During mid-2010 the then Companies and Intellectual Property Registration Office (CIPRO) markedly increased its use of section 73 of the Old Act to deregister companies that had failed to submit their annual financial returns timeously. As a result a large number of active companies were deregistered in terms of the Old Act but, because they neglected to rectify the situation prior to 1 May 2012, their restoration was governed in terms of the New Act.

The questions that followed were predictable: did the court have the power to restore a company, deregistered under the Old Act, under the New Act? And, if a deregistered company was restored, did the restoration have a retrospective effect?

These questions were brought to the fore in Peninsula Eye Clinic (Pty) Ltd v Newlands Surgical Clinic and Others (21325/11) [2013] ZAW- CHC 156 (the First PEC case). Pursuant to a dispute between the parties, it became apparent that before the commencement of arbitration proceedings, Newlands Surgical Clinic (NSC) had been deregistered as a company in terms of section 73 of the Old Act for failure to submit its annual returns. Peninsula Eye Clinic (Pty) Ltd (PEC) then applied to the Commissioner in terms of section 82(4) of the New Act to have NSC restored to the company register. After some toing and froing between CIPC and the court, PEC obtained the restoration of NSC and sought a declarator from the court to confirm that the restoration had retrospective effect to validate the arbitration proceedings during the period of NSC's deregistration.

In the First PEC case the court sought to clarify the uncertainty surrounding the restoration of a deregistered company in terms of the New Act. It held that it could order the restoration of a company and that this did not rest solely with CIPC. In deciding the position under the New Act, the court held that although the restoration of a company re-established the company's legal personality and its title to its assets, it did not have an automatically retrospective effect insofar as it neither ratified nor validated the company's actions while deregistered. The court proceeded to muddy the water by inferring that in certain circumstances it may be able to order the retrospective effect of actions taken by a deregistered company, but this would be on an ad hoc basis.

Unsatisfied with the outcome in the First PEC case, PEC took the decision on appeal to the Supreme Court of Appeal in Newlands Surgical Clinic v Peninsula Eye Clinic (086/2014) ZASCA 25 (the Second PEC case). The SCA held that the decision in the First PEC case was in part correct but added that a company reinstated in terms of section 83(4) of the New Act had retrospective effect from the date of its deregistration, which included the retrospective validation of it corporate activities during the period of deregistration.

The SCA provided three main reasons for making its order. First, the restoration of a company would have no practical effect if it did not retrospectively re-vest the company with title to its assets; it would become no more than a name on the company register and previously secured creditors would remain unsecured. Second, the different wording in the New Act could not be interpreted to indicate a complete turnaround of the intent of the Old Act. Third, the notion of restoration of a company's registration, in contrast to a mere re-registration, supports the argument of returning the company to its previous position.
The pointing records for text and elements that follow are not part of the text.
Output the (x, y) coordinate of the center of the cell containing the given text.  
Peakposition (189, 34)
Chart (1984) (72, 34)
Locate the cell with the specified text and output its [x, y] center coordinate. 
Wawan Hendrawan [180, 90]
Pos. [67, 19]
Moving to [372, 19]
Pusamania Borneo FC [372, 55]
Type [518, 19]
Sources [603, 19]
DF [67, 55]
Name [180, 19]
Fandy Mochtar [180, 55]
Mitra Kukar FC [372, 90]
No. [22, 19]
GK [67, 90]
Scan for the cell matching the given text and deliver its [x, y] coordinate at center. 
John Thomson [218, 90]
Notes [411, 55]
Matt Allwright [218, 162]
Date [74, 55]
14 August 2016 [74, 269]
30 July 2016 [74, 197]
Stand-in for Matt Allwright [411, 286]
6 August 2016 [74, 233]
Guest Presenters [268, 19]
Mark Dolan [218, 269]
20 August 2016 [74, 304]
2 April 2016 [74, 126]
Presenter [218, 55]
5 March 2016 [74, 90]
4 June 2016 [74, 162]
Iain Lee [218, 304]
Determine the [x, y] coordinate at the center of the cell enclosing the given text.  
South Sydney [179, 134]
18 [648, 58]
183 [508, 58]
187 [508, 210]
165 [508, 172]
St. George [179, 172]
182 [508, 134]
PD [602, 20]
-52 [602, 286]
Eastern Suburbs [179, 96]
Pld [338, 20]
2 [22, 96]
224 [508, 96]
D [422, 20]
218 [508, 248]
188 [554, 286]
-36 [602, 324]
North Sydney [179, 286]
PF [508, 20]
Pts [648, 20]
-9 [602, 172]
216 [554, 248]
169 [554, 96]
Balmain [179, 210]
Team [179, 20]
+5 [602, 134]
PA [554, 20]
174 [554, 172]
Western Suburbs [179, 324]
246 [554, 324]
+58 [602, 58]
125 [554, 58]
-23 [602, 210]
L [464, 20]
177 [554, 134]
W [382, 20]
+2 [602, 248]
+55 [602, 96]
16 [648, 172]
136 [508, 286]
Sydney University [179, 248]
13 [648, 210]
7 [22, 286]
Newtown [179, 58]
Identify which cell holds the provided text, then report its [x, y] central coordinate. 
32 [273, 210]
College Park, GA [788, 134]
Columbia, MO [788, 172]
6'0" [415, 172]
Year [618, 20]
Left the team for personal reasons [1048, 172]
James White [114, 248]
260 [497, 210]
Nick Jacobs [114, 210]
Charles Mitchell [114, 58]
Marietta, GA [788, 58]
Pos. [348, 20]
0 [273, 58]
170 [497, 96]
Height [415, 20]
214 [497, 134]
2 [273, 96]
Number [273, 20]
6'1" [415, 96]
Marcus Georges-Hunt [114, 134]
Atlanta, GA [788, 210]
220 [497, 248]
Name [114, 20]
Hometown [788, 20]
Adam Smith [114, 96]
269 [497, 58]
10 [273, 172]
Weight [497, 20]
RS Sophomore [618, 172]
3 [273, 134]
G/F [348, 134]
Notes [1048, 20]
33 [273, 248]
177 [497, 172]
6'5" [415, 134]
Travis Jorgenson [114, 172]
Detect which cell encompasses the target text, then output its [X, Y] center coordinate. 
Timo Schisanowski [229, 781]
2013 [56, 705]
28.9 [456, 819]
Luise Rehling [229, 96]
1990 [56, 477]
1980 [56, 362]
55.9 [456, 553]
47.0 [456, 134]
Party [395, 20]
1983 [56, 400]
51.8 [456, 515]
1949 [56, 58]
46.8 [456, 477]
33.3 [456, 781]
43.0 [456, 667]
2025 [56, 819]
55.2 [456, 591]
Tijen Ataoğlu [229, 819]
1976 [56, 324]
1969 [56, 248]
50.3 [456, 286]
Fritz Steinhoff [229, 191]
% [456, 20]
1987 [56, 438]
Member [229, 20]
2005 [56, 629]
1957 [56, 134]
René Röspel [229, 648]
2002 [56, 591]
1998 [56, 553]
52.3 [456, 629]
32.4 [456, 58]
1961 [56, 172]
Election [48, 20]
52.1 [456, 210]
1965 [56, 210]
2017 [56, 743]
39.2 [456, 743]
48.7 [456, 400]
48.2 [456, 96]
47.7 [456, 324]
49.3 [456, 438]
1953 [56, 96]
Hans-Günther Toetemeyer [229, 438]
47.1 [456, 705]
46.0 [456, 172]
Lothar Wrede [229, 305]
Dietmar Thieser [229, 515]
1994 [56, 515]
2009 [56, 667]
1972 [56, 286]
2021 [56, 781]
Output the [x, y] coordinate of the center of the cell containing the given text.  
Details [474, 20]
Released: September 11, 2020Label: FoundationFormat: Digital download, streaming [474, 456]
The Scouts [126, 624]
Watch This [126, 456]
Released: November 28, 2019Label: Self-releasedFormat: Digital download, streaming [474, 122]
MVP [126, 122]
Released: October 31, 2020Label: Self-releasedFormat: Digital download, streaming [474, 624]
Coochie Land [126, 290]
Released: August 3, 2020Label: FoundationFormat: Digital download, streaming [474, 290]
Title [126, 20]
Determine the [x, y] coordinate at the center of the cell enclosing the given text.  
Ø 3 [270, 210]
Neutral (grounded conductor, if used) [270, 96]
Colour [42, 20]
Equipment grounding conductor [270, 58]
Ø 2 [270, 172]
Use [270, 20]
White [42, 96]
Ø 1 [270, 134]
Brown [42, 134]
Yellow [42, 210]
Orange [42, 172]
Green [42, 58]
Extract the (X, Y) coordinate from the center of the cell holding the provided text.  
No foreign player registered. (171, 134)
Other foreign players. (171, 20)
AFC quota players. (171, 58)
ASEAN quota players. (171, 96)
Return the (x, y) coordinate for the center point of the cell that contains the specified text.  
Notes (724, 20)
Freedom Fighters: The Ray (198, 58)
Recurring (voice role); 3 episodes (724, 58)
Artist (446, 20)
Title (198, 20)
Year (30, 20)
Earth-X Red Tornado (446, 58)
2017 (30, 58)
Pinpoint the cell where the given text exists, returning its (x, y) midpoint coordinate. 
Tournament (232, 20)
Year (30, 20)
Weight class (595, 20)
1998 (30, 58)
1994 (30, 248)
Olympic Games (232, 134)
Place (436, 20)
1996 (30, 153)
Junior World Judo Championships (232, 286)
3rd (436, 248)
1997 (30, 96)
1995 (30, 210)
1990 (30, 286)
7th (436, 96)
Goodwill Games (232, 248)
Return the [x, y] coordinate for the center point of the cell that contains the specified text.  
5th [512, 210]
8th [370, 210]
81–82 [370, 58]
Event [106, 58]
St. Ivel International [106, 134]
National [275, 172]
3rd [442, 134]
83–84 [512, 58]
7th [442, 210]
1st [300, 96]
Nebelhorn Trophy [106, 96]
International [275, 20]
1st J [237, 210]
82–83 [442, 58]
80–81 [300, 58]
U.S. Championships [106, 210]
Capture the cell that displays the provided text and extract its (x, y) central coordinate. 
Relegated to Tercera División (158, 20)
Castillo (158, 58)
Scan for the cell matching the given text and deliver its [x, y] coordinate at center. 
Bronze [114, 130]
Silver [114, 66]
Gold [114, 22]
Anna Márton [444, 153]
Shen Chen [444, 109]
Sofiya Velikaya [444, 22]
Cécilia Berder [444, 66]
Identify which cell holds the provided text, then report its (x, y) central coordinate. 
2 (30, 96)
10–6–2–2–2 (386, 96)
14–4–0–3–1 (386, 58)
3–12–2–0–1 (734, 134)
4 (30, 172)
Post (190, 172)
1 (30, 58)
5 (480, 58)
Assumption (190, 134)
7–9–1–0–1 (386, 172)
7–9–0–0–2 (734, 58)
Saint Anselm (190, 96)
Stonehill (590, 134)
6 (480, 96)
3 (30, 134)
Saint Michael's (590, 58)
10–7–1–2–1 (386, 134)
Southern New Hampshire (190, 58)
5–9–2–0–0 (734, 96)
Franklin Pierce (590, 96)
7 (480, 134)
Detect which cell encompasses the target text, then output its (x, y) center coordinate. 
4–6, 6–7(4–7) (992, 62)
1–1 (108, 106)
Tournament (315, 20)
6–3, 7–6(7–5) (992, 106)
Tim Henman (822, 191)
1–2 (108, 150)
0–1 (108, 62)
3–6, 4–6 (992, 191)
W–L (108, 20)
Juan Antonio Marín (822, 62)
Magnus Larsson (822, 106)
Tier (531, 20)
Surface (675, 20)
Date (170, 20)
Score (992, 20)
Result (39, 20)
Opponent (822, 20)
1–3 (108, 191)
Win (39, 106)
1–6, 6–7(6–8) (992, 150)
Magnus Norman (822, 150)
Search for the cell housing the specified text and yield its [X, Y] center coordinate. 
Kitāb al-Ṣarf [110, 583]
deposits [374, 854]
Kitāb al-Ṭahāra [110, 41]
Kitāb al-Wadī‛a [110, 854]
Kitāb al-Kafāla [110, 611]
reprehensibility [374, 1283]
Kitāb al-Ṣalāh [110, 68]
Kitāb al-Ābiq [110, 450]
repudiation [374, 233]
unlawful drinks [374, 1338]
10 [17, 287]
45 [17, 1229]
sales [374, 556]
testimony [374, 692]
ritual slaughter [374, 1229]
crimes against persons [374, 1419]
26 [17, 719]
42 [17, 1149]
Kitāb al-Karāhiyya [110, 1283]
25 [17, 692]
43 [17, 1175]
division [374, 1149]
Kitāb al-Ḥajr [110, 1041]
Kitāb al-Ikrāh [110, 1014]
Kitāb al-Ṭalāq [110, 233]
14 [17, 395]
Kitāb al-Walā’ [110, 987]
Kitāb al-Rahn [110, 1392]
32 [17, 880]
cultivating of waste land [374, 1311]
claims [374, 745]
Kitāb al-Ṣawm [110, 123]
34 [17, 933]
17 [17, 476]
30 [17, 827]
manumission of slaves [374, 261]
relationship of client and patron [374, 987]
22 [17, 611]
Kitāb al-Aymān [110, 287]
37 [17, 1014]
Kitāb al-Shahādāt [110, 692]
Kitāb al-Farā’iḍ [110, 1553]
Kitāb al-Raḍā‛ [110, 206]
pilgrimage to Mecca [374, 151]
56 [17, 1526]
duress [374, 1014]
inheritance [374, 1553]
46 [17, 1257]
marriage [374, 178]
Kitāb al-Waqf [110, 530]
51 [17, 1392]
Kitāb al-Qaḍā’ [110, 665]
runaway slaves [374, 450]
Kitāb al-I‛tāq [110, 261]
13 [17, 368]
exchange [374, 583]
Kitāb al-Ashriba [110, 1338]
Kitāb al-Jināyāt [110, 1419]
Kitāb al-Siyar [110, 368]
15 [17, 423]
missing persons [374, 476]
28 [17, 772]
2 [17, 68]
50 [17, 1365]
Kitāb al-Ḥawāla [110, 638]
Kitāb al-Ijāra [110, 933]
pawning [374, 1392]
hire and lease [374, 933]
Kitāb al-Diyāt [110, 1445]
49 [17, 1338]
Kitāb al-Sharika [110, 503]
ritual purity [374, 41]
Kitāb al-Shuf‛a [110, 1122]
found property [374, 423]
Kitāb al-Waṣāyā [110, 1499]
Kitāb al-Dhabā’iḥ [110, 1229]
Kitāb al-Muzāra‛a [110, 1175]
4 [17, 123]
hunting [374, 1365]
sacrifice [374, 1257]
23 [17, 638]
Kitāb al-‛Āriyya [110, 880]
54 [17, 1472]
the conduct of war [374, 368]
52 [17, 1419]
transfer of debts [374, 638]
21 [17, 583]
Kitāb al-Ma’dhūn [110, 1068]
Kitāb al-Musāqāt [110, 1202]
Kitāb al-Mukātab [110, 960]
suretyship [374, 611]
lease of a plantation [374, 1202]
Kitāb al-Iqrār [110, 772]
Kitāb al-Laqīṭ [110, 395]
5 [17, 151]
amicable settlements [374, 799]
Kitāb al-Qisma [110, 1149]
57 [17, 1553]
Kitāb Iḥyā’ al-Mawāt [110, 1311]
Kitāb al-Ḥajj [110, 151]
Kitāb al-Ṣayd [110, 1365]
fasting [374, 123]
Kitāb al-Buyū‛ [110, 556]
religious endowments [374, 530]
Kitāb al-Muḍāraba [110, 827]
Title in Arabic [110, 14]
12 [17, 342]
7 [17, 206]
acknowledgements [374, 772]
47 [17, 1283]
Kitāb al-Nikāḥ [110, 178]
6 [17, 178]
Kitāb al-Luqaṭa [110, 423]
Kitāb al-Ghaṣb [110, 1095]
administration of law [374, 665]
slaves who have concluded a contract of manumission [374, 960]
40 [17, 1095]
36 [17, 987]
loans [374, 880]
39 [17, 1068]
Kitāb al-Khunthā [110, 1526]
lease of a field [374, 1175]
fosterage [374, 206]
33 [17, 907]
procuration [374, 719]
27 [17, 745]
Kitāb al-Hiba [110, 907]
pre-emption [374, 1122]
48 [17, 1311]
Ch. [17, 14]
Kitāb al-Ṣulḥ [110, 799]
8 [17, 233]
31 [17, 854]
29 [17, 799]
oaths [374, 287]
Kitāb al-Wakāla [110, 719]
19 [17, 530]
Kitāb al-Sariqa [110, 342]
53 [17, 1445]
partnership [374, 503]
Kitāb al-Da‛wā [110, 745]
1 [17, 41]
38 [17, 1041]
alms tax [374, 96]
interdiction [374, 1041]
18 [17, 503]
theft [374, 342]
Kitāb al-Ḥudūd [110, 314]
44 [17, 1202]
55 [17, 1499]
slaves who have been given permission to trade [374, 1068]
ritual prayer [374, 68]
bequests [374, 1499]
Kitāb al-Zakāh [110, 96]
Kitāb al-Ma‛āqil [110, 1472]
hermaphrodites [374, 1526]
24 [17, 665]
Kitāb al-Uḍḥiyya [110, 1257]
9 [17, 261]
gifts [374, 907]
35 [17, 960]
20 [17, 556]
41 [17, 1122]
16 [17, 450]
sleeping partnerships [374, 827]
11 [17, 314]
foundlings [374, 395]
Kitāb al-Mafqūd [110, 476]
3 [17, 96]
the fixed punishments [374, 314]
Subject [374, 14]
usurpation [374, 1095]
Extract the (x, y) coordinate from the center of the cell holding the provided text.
The decision in the Second PEC case appears to have filled an apparent lacuna that existed in our company law and has brought certainty to the law concomitant to the restoration of a deregistered company under section 82(4) of the New Act. The case creates the certainty that section 82(4) of the New Act now has an automatic and fully retrospective effect, not only in restoring the company's property but also in validating its corporate activities during the period of its deregistration.